Thursday, September 11, 2008

Finger on WHAT button?

Sarah Palin made her unscripted debut on ABC News this evening, sitting down with ABC News anchor Charlie Gibson for the first of at least three interviews, and she sounded much like a high-school kid trying to shovel his way to 500 words on an essay. Lots of filler and generalities in trying to sound Vice Presidential against the onslaught of a few tough questions from Gibson on Iraq and the Russia/Georgia conflict (she did stick to her laugh-out-loud assertion that because Alaska is next to Russia, that counts as foreign policy experience. As a poster commented on E. J. Dionne's Washington Post blog "Here's a question for Sarah. I live near the ocean, does that make me a marine biologist?")

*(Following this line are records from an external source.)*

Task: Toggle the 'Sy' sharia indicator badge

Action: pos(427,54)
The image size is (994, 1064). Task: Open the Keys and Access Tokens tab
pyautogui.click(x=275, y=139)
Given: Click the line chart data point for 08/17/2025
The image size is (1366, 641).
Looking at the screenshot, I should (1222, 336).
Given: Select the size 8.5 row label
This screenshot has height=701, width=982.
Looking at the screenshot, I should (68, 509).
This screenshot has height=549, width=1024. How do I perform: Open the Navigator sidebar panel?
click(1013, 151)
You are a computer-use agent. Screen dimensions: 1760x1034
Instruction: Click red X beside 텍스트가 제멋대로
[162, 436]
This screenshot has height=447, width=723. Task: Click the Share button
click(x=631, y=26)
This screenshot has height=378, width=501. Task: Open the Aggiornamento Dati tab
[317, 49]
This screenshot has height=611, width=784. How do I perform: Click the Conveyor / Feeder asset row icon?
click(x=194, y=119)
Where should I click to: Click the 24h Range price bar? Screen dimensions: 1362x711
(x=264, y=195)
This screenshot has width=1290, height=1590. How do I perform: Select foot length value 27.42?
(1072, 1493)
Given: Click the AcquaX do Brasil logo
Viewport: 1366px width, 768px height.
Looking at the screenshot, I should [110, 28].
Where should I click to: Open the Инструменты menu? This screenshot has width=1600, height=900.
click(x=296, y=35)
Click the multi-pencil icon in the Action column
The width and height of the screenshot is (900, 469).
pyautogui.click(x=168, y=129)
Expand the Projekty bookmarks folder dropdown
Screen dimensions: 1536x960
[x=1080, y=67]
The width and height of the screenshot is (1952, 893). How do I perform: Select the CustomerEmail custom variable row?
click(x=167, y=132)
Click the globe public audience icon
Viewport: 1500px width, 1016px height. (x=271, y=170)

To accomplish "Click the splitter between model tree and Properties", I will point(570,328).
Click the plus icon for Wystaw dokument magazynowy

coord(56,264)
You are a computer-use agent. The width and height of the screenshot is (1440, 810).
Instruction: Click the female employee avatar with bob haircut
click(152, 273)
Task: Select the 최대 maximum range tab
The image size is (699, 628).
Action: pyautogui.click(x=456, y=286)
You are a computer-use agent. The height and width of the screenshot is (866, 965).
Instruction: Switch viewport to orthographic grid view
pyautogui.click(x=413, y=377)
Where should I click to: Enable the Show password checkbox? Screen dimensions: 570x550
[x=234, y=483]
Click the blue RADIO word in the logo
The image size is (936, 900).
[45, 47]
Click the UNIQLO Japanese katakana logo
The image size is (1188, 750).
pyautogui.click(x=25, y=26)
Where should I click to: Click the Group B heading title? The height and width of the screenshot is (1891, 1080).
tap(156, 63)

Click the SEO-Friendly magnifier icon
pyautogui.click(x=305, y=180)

But hiding in the weeds, so to speak, was a clue, and a telling one, about Sarah Palin. Here was Gibson's question about Iran and Israel and her response (no video of this exchange exists online yet, though it should soon, and italics and phonetic spelling are mine):

GIBSON: Let me turn to Iran. Do you consider a nuclear Iran to be an existential threat to Israel?
PALIN: I believe that under the leadership of Ahmadinejad, nuc-u-lar weapons in the hands of his government are extremely dangerous to everyone on this globe, yes.


Sound familiar? Sure it does. We have a sitting President who has been pronouncing it "nuc-u-lar" for over eight years now. There probably isn't anyone on his staff with the balls to correct him, but you know teacher Laura and the twins have chided W on that white-trash term for as long as he's been saying it that way. Yet, he has never corrected it in subsequent speeches or appearances. Couldn't be bothered. George W. Bush is no idiot, despite seemingly overwhelming evidence to the contrary, but he is stubborn.

You, gentle reader, have certainly made similar pronunciation mistakes in your life and once you realized your error, you have made a mental note to correct yourself, right? I know I have.

Don't you think that among Sarah Palin's handlers there isn't at least one of them who caught that nuc-u-lar boner and said to her "Sarah, that is a lightning rod for them to call you stupid. You have got to fix that!"

Maybe Sarah decided it wasn't that big a deal, or worse, that there was nothing wrong with saying it that way. Maybe she just thinks that it's "folksy."

But I am guessing that Sarah Palin, like the current Worst President Of All Time No Matter How Many Presidents We Have Down the Road, is just stubborn and arrogant.

Hopefully on January 20, 2009, she also won't be a heartbeat away from the Presidency.